After years of working with Intel Corp., Dell Inc. recently launched a pair of PowerEdge servers based on Advanced Micro Devices (AMD) processors that Dell says will meet evolving customer needs.
The first server, the PowerEdge 6950, is a four-socket server designed to support high-performance applications like databases and virtualization. Dell says the 6950 server has performance levels that exceed traditional four-socket servers and consumes up to 20 per cent less power than other four-socket boxes.
The PowerEdge SC1435, a two-socket, rack-dense server, has been built to work with distributed Web serving and small-to-medium-sized businesses.
Debora Jensen, vice-president of Dell’s Advanced Solutions Group, says the choice to incorporate AMD technology into its server platforms was largely about meeting consumer demand.
“There are differences between the manufacturers that lend themselves to our scalable enterprise message. The goal is to standardize the core elements of the data centre by utilizing Dell technology,” Jensen says.
“Our scalable enterprise is geared around three main tenets: cost effective scaling, improved utilization, and simplified operations. AMD as a chip set has been out in the market for a couple of years now and has had a very good adoption rate.”
Dell’s move to AMD is motivated in part by performance-per-watt demands, as well as price-performance, Jensen says.
The ninth-generation PowerEdge servers feature a wide variety of upgrades and tune-ups. Some new features include a programmable LCD that enables quick visual diagnosis of server issues, ImageWatch, a Dell service that helps customers manage changes to system images, SAS hard drives, a TCP/IP Offload Engine to reduce traffic on a host processor to enhance system performance, enhanced virtualization capability and PCI-Express I/O for Ethernet, RAID, InfiniBand and Fibre Channel interconnect technologies.

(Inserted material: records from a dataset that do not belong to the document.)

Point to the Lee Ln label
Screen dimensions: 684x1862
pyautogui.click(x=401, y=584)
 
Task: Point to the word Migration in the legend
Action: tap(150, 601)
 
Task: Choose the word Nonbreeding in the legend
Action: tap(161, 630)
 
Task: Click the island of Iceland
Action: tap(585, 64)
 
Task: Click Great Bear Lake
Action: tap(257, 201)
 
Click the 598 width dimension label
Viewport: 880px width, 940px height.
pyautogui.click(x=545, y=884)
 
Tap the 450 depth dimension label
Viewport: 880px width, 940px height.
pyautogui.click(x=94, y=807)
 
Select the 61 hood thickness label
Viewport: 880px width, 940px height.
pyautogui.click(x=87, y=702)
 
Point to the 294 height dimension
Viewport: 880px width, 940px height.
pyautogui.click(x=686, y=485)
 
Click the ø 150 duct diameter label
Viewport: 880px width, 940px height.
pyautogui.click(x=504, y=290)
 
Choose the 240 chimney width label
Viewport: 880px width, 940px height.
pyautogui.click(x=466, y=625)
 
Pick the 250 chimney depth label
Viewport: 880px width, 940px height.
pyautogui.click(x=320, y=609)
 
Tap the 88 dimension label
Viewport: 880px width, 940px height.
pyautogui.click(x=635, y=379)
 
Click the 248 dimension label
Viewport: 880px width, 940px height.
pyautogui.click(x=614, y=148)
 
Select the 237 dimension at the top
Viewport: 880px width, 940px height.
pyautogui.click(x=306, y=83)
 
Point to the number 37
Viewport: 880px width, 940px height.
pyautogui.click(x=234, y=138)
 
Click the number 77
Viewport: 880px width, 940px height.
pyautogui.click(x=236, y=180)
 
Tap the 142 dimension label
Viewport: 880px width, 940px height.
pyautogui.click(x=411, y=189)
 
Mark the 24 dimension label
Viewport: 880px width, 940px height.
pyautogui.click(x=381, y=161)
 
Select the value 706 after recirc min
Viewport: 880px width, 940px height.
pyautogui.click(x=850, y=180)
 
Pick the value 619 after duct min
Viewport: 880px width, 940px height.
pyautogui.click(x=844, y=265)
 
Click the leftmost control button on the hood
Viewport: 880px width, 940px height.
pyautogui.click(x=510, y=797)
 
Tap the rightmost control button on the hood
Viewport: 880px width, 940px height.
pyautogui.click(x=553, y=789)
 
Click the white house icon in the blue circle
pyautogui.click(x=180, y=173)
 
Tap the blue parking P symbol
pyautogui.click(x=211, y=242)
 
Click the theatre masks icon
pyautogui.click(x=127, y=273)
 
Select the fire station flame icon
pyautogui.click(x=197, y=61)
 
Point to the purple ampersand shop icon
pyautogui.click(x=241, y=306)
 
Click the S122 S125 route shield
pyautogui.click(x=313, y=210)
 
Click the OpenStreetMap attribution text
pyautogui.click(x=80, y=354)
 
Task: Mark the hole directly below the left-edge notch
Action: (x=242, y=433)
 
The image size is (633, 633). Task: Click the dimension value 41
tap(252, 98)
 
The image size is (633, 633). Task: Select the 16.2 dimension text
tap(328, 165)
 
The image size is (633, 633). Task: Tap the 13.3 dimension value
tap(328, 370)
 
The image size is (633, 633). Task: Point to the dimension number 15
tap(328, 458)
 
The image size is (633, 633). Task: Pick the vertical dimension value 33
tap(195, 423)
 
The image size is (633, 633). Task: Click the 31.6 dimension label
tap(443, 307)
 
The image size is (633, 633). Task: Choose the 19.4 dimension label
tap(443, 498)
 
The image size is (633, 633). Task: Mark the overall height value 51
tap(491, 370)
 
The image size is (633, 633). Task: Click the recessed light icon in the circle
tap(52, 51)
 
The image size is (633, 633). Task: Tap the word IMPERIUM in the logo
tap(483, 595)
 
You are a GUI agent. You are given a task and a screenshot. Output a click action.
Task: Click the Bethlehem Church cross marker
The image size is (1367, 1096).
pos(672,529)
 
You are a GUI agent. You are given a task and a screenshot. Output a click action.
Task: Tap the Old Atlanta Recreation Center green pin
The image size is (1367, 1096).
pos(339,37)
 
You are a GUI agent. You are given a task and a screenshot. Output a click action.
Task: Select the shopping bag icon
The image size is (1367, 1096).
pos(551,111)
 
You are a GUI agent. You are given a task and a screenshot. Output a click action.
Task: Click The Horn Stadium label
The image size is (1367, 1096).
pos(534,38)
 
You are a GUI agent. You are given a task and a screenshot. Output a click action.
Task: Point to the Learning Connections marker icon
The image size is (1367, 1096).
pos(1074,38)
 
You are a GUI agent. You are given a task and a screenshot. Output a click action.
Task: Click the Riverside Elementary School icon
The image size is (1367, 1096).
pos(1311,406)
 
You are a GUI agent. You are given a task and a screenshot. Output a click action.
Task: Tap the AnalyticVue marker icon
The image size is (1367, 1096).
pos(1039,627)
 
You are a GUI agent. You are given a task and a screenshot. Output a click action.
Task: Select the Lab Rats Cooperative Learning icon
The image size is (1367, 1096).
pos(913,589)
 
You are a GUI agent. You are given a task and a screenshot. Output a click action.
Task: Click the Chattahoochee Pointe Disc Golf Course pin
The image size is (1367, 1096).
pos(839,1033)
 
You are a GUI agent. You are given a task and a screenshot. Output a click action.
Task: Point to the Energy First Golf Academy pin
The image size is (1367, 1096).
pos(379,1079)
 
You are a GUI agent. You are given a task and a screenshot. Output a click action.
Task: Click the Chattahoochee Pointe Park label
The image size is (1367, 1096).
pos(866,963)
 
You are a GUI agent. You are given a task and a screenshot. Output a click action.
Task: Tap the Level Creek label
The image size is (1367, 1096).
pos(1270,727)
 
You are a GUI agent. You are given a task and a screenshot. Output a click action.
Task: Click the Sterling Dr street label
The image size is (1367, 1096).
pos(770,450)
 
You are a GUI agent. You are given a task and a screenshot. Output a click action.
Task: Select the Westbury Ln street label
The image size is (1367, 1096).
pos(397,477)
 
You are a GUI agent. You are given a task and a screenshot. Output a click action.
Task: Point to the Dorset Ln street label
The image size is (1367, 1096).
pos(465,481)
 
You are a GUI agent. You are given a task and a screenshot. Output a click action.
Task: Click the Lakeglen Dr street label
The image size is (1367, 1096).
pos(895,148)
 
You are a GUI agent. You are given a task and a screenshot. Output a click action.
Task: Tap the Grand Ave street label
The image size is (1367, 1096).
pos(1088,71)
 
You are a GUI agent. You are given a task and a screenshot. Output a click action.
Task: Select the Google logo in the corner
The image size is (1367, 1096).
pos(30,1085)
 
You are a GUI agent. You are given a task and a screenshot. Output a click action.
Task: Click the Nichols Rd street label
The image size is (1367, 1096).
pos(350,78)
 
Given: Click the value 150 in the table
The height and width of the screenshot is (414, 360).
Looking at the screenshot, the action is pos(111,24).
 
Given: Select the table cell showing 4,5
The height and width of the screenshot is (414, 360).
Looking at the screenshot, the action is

Jensen also says the AMD chipset offers good value in terms of volume processing.
“Those servers are very conducive to high volume processing, high transaction processing. In the two-socket server, it is a very good niche place for high-performance computing environments and other specific types of applications that it does play well in.”
Michelle Warren, senior IT industry analyst with the Partner Research Corporation, thinks that Dell’s relationship with AMD is a good fit for both companies.
“I think it’s important that Dell partner up with AMD to look for other options when they’re looking to address their market. One of the things that Dell mentioned is that their customers are looking for some AMD products. As a result, they’ve done this move to best provide for their customer,” Warren says.
Warren also says there are potential issues Dell will have to address as it moves towards adopting AMD.
“There are some cost issues on the set-up part, the switching of manufacturers, because they [Dell] have been set up to manufacture with Intel-based product. They did expand that out. The costs will be easily absorbed.”